== Selected passage ==

--- START ---

Sometimes the disconnect is interesting. So I think that it's not sexist to be interested in
those things and explore those things. I think actually what's quite sexist is that that stuff
is branded sort of trivial and has not been branded sort of high proper fiction. These are the things that is the
stuff of being a woman, of being a mother and it's the stuff of our lives and what goes on in our
heads. Well society judges you as a mother anyway, whether you judge yourself or whether your friends
judge you or whether you judge them. Fathers are still not judged in the same way.
No, absolutely not.
I think that they don't seem to experience
this kind of psychological pressure.
I think that part of it is that there's also social media in the mix now
and also parenting manuals and books and approaches to parenting.
And women who, let's be honest, monetise motherhood
in a way that wasn't ever done before.
Which we all then consume.
And I think that all of that in the mix,
there's been a depletion in our time for active mothering
because of women being a more active part of the workforce.
But there's also been an explosion of expectation around mothering.
And that's been, as you say, commoditized and monetized online. And it's
been fed back to us constantly via our phones. And so the disconnect between the kind of shrinking
amount of time we really have to kind of achieve these mothering ideals, plus these mad ideals that
never existed for my parents' generation. I mean, my mum would just say to me, what, you know, what
this, I remember her picking up a parenting book that I was trying to stick to a schedule with my daughter, you know, like nap at this time.
She was like, what is this? We've never had this.
You know, you just slept when you wanted to or you just, you know, you asked your mum what she did or it was just the pressure that is inherent in all these different things was never there.
So I think all of that is does make it a specific psychological experience to be a parent today.
And I think that's worth talking about and worth exploring oh I completely agree I mean on
television as well Big Little Lies, Motherland all these shows yeah they've hit a chord and I think
there's a reason why yeah I mean I wonder as well whether perhaps women who like yourself actually
had very high level demanding professional lives and then you are bound to carry with you into
parenthood some of that drive and some of
that perfectionism you can't just leave it yeah and never revisit that side of yourself I think
there is a really specific thing that goes on there for a lot of women certainly for me and I
think the mistake that I actually made with my first daughter was that I thought that motherhood
was something you could be good at or win at it even you know that you could succeed at you know
that I and there were certain things that I needed to tick off.
I wanted to get her sleeping through the night
and I wanted to take her to Gymboree
and I wanted to, you know, and I needed to expose her
and stimulate her mentally by taking her to a sensory club.
I mean, you're laughing at me, but this is what...

--- END ---

== Data for review ==
--- START ---

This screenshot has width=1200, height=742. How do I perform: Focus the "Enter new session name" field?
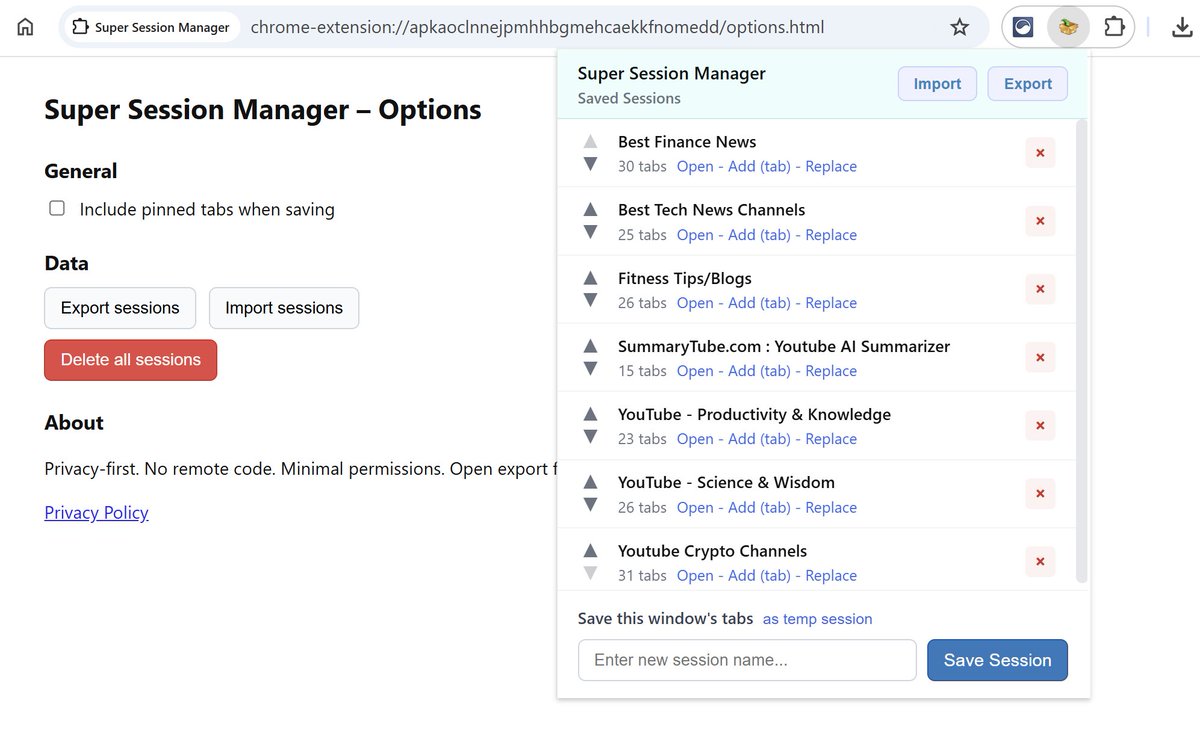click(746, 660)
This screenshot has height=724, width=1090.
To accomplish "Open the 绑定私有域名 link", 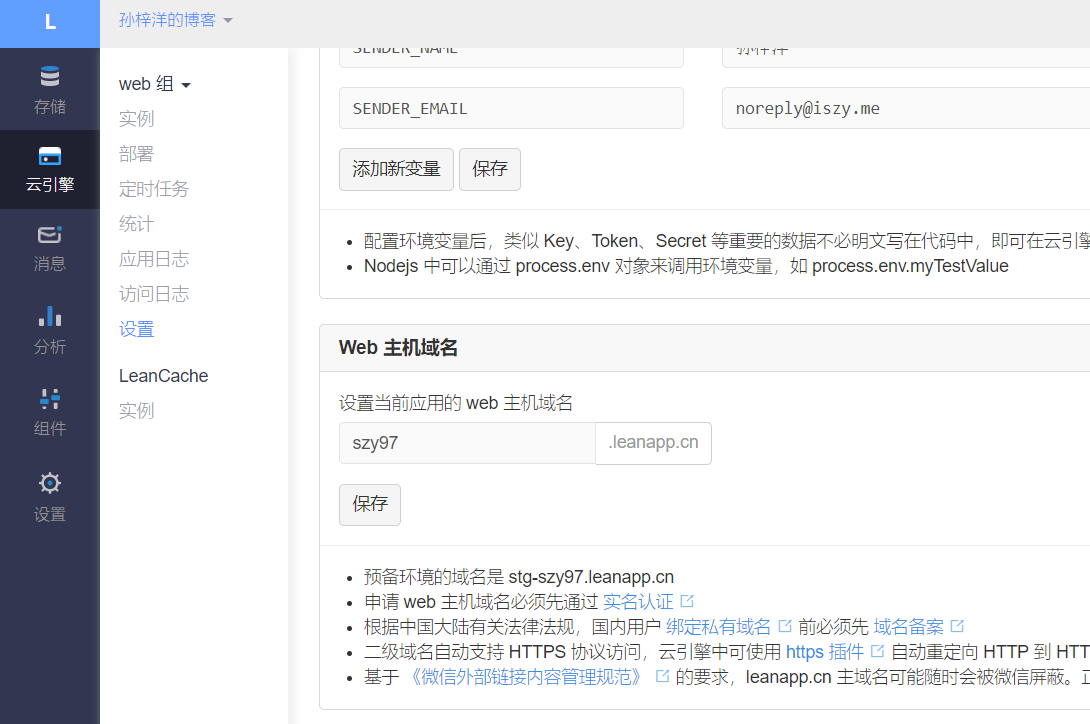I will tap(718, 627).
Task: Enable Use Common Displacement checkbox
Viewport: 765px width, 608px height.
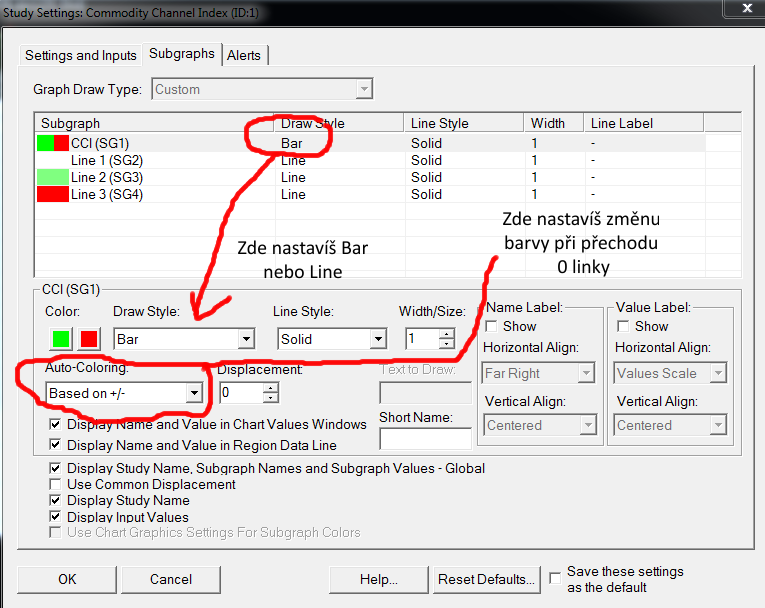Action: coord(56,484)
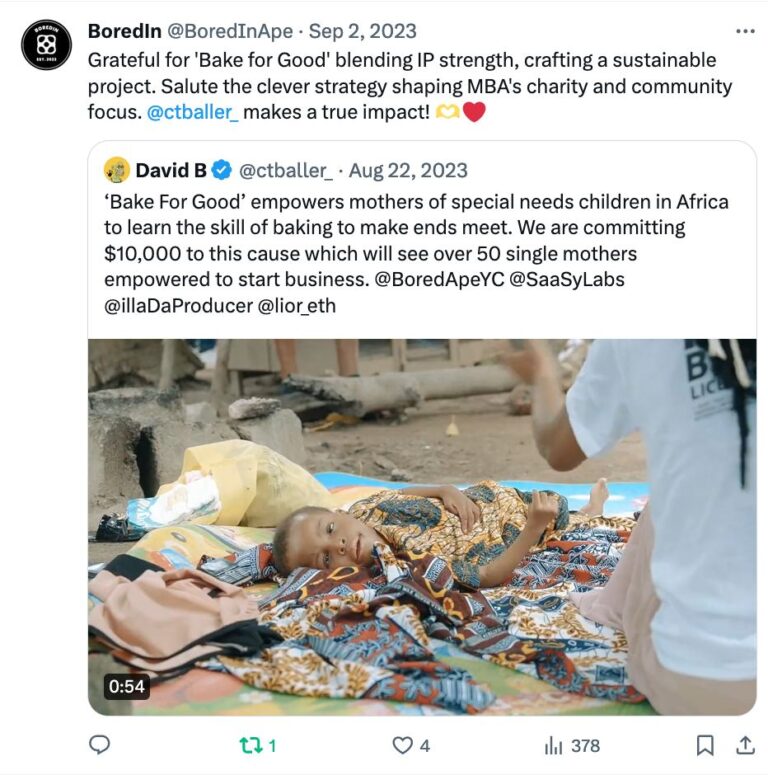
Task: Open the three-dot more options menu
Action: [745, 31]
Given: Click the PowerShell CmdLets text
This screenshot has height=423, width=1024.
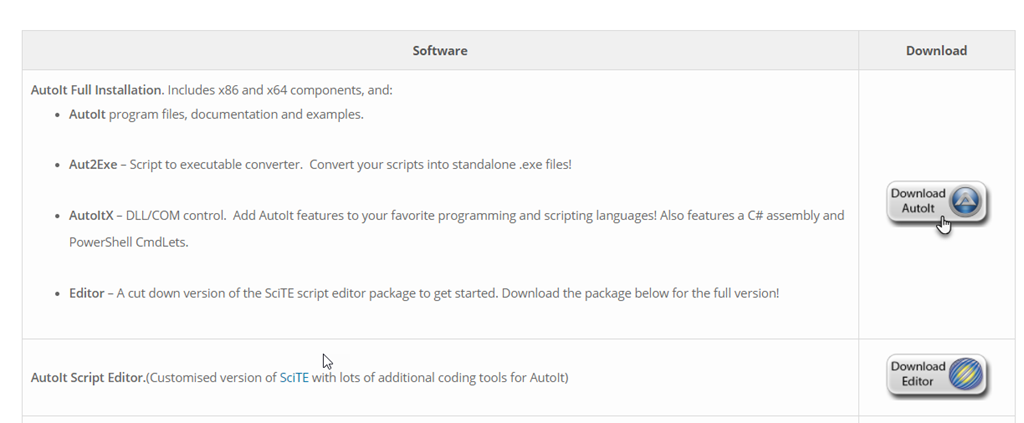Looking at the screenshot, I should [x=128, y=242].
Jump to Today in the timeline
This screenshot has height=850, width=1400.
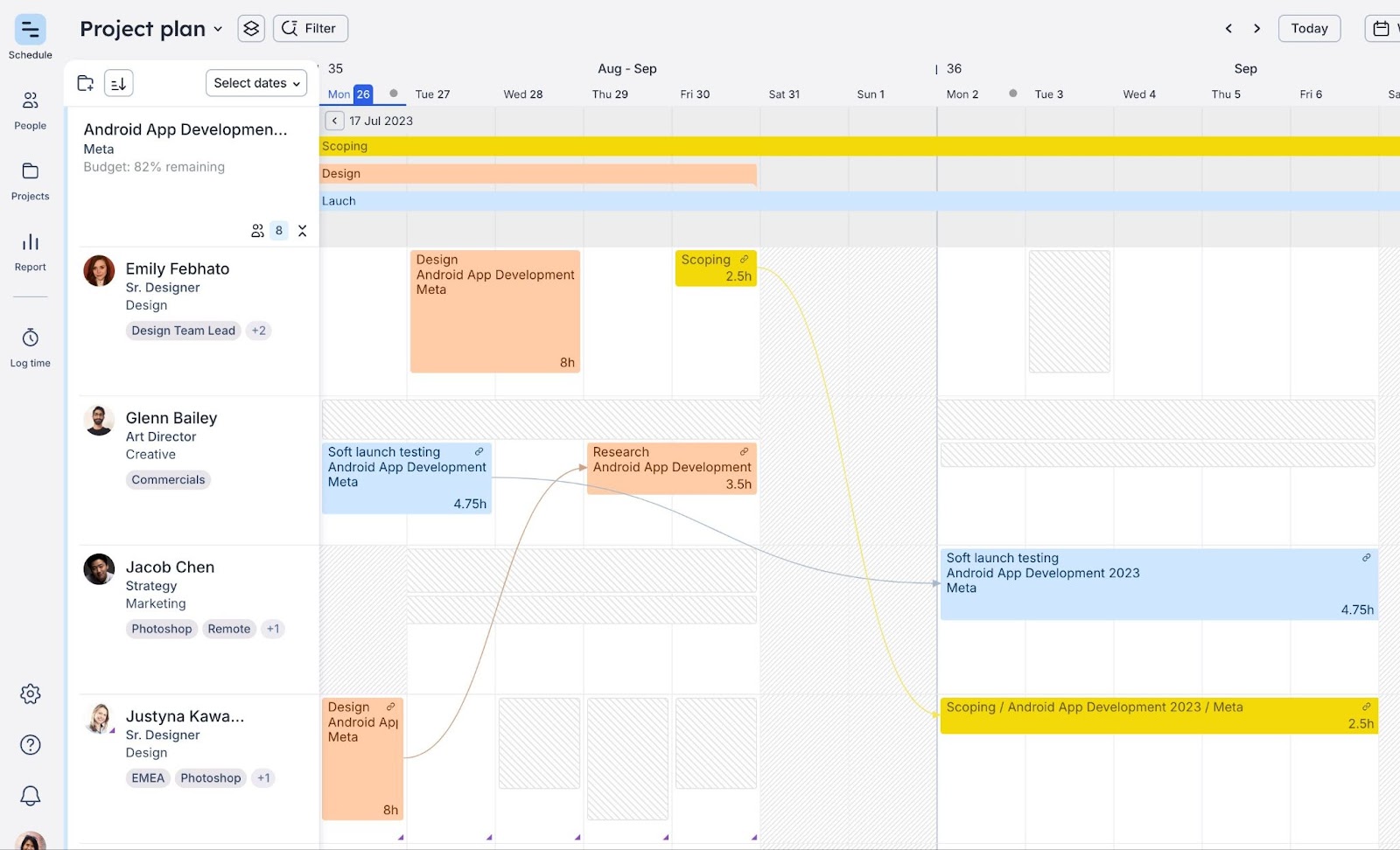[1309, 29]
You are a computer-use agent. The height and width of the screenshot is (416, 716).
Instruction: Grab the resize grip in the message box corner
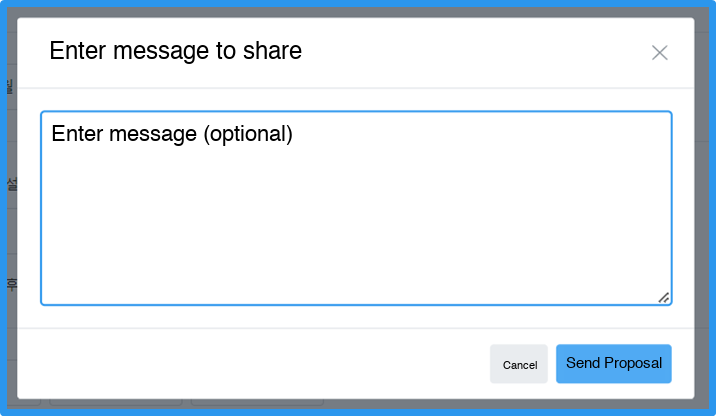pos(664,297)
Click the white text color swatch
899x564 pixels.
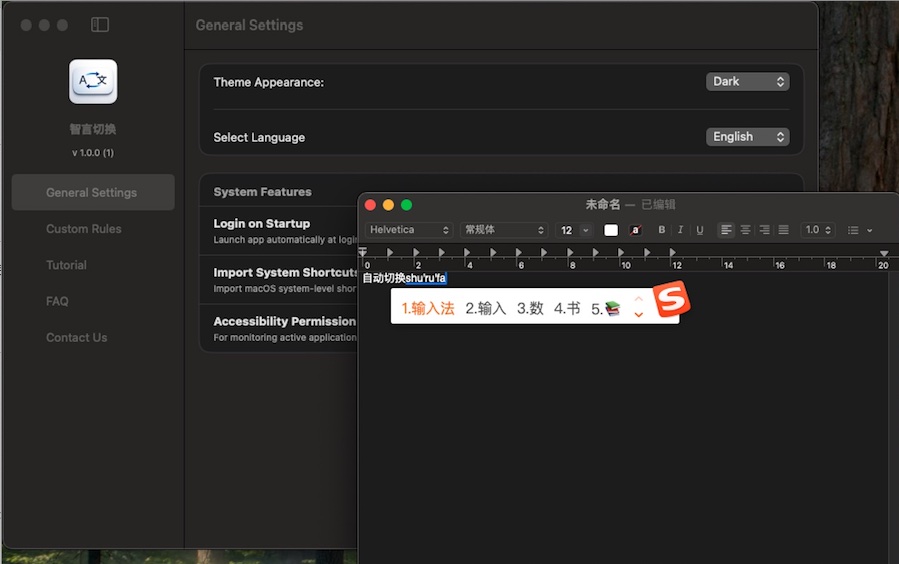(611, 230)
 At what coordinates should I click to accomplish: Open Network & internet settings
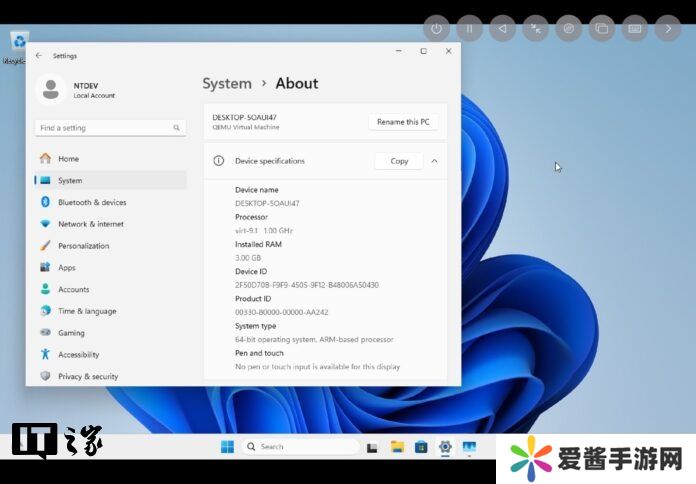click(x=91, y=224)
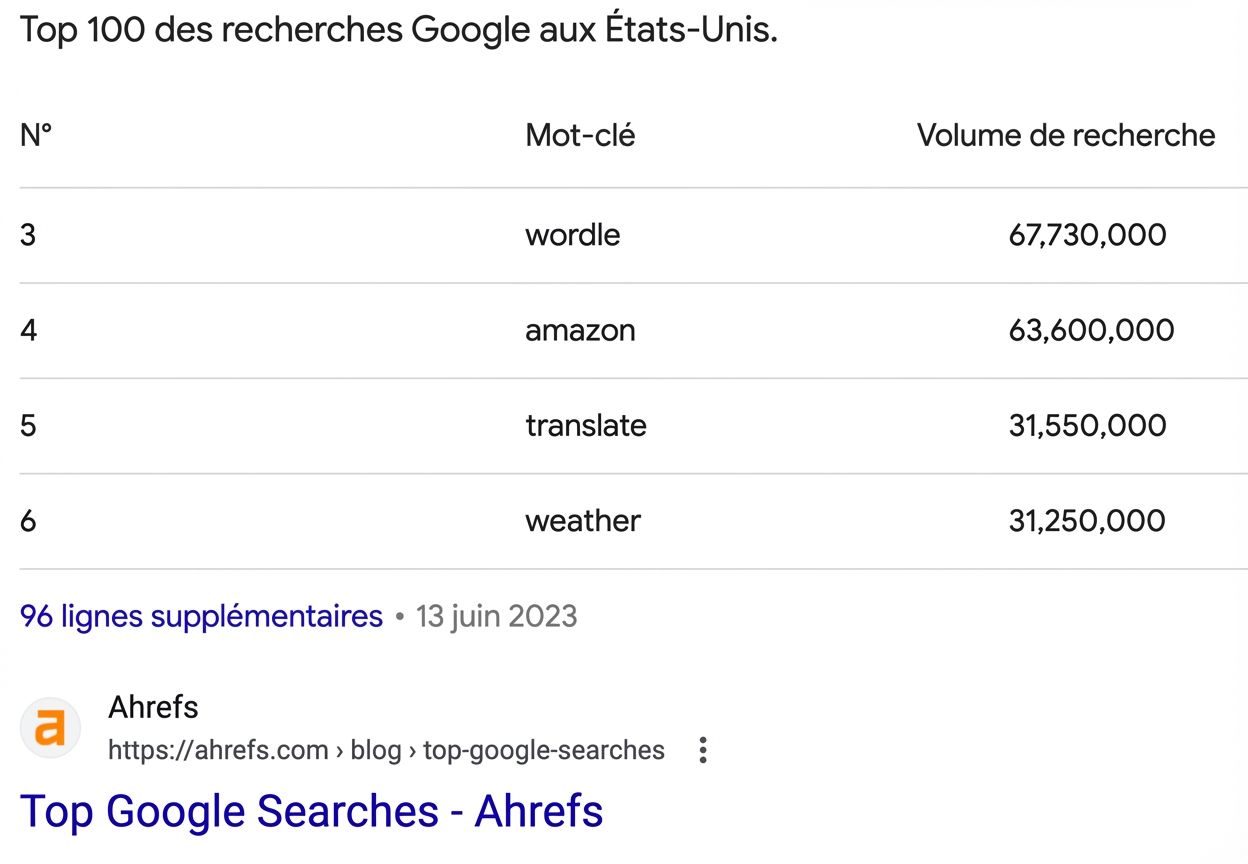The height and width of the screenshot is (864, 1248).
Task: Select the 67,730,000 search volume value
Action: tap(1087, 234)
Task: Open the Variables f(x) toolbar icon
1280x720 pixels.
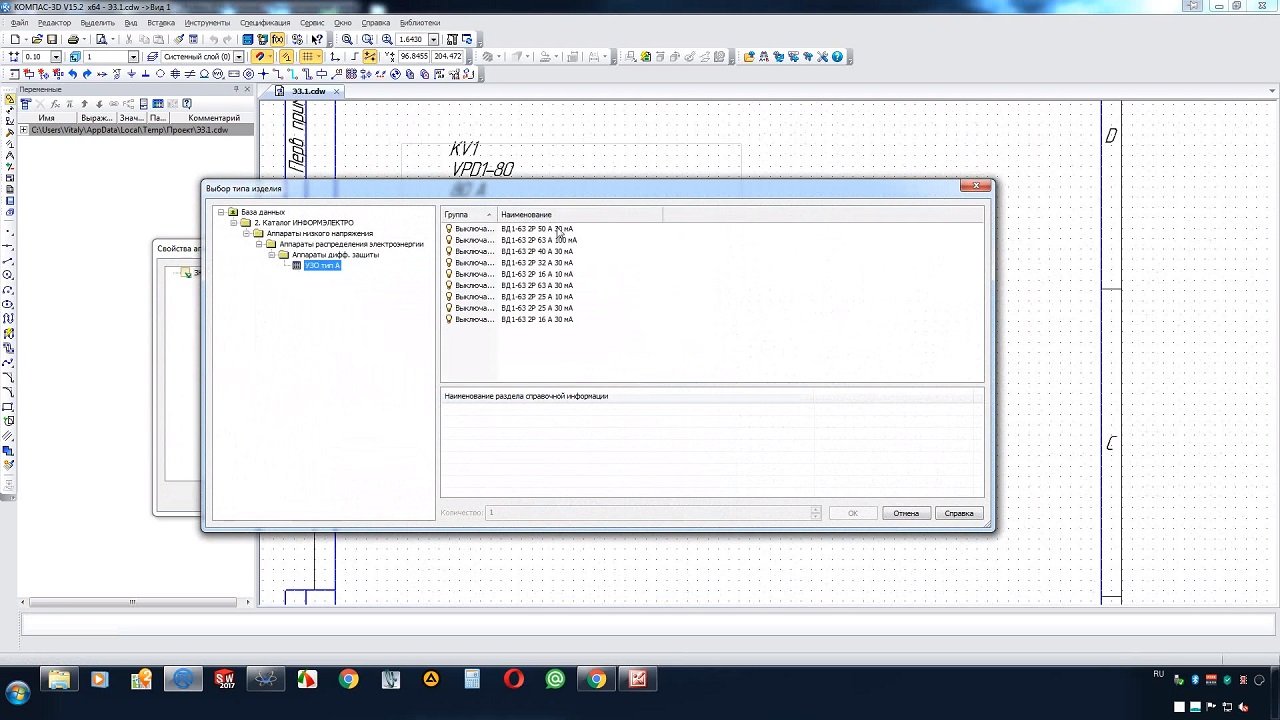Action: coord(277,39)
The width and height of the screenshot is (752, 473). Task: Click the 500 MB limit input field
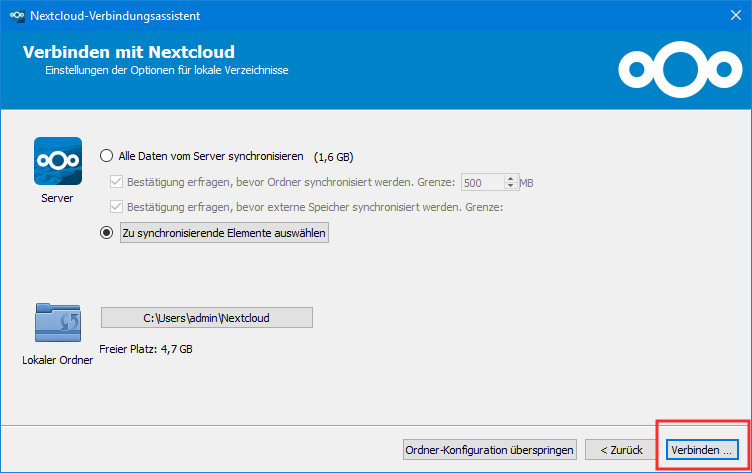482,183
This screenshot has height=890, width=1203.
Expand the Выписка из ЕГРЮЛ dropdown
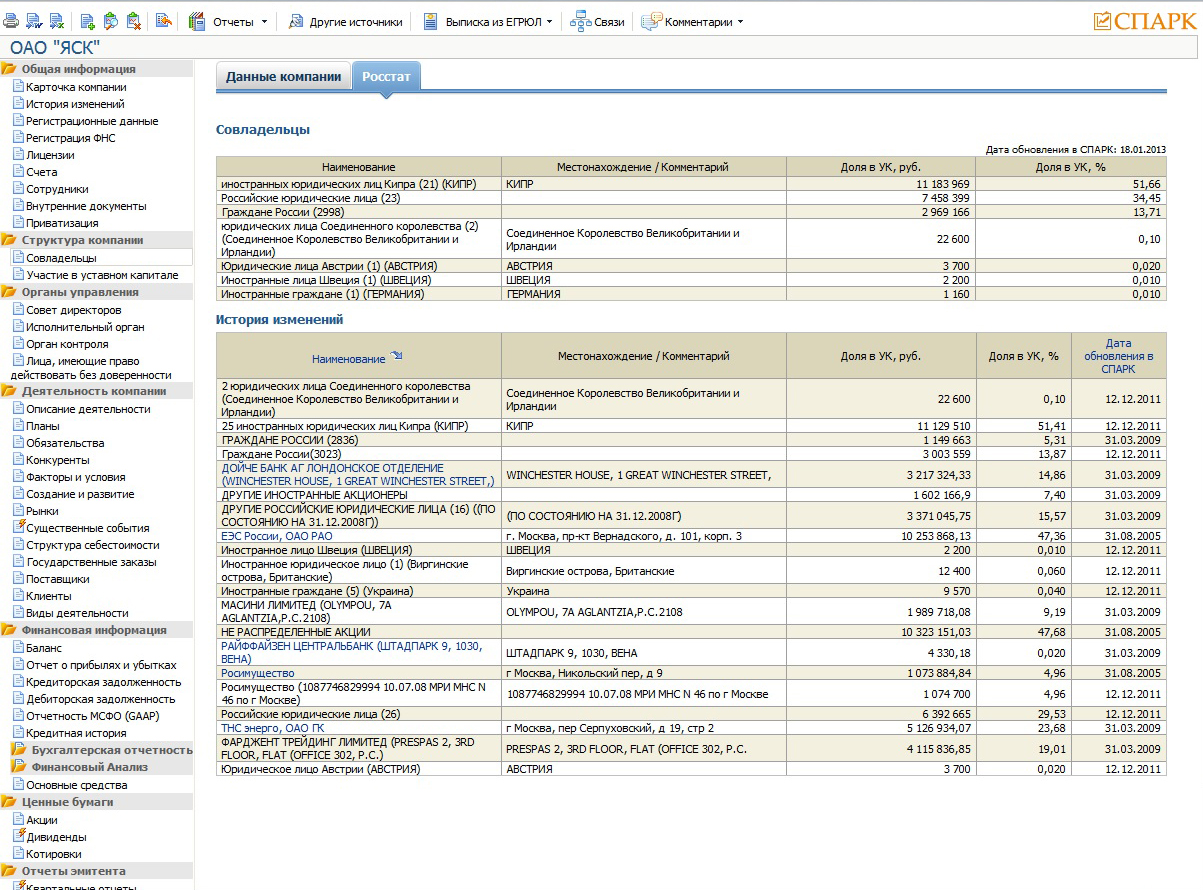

--- END ---

== What needs to be done ==
Continue the interview transcript about the pressures of modern motherhood from its final line.

== Response to the task ==
Sorry.
It's okay, I'm laughing at myself, but it's ridiculous.
Now I know better, of course.
But then I think I sort of thought I had to
there must be a structure there must be a thing like like in my job there must be a way of being
good at it and then I realized that no it's just a it's just a state of being and it's just being
present I suppose and fulfilling their basic needs and just muddling through like everyone else is
I mean I do relate I mean as a sort of really thin-skinned broadcaster,
I have to say I was used to people telling me
at the end of a working day,
darling, you were marvelous.
I know, exactly.
And I was fully expecting someone to say that to me
after a day at home.
I know, and I think I used to try and elicit it
out of my husband a bit as well.
Well, you know, we've been to this class
and then I took her for a long walk around the park
and then I fed her some pureed carrot that I'd made
and he was like, yeah, okay.
And I was just like, well, where's my, where's my, thank you.
Give me a badge.
Yeah, what, am I going to get promoted?
I'm talking to the author Catherine Faulkner,
whose new book The Other Mothers is out now.
Here she explains the premise in this book,
in which a character, Tash, who may or may not be based on Catherine,
is looking to get back into journalism.
She is desperate to relaunch her career
and she's convinced that the death of a nanny
who was found at a local beauty spot is the scoop to do that.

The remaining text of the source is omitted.